Preliminary 24-week data from the 411-patient trial were presented in Dublin at the European AIDS Conference.

Gilead said the study showed that 76 percent of patients who switched to Truvada from Combivir, both in combination with Bristol-Myers Squibb Co.'s Sustiva (efavirenz), achieved very low levels of the virus, compared with 59 percent before the switch was made.

The most common side effects seen in the trial were nausea, diarrhea and headache, the company said.

The data "could facilitate Truvada access to the lucrative but challenging Combivir patient market," Deutsche Bank analyst Jennifer Chao said in report.
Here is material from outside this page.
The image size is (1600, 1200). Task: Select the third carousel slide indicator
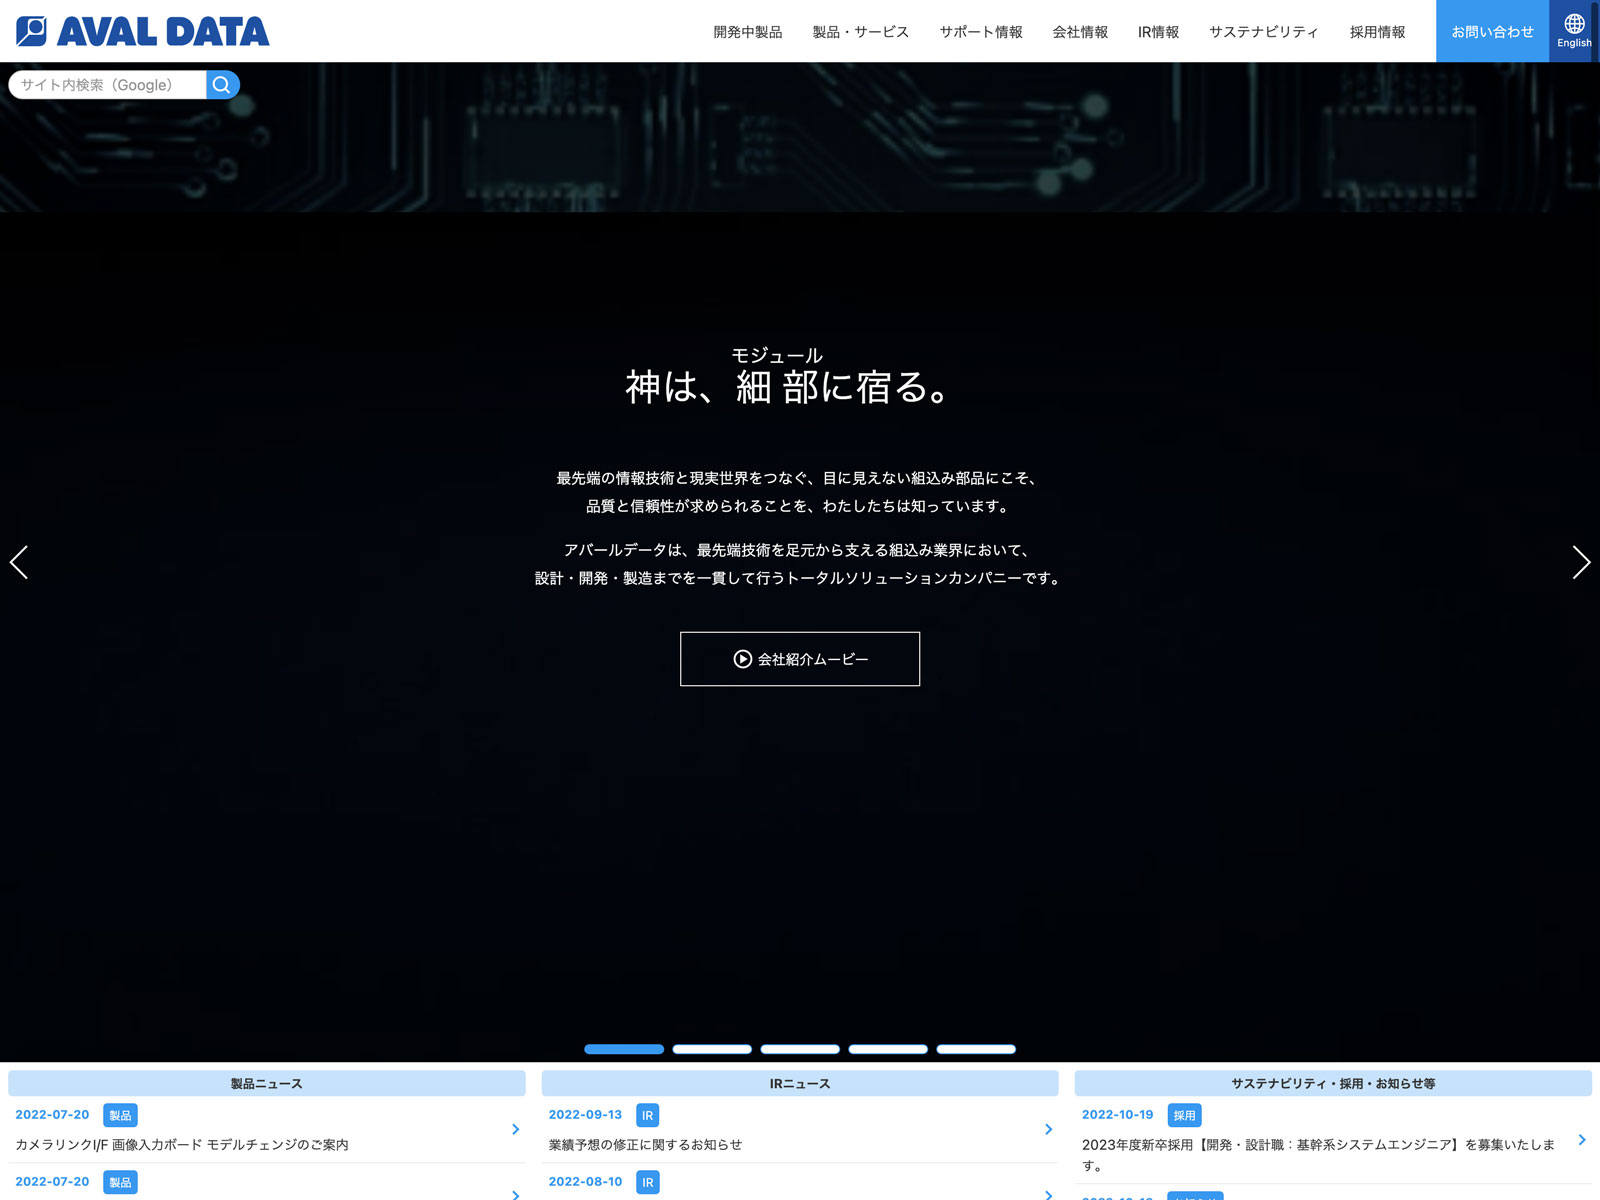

Truvada, a combination of Gilead's drugs Viread and Emtriva, works by blocking reverse transcriptase, an enzyme that HIV requires for replication.

Combivir itself includes two HIV drugs, Epivir -- also known as lamivudine and 3TC -- and Retrovir, also known as AZT and zidovudine. They are members of the HIV class of medicines called nucleoside reverse transcriptase inhibitors.

Drug makers increasingly are combining HIV drugs into single pills to free HIV patients from the complications of having to take a wide range of medicines at different times of the day.

Gilead and Bristol-Myers have formed a venture to develop and sell a once-daily formulation of Viread, Emtriva and Sustiva. Viread and Emtriva are also nucleosides, while Sustiva belongs to another class of drugs called non-nucleosides.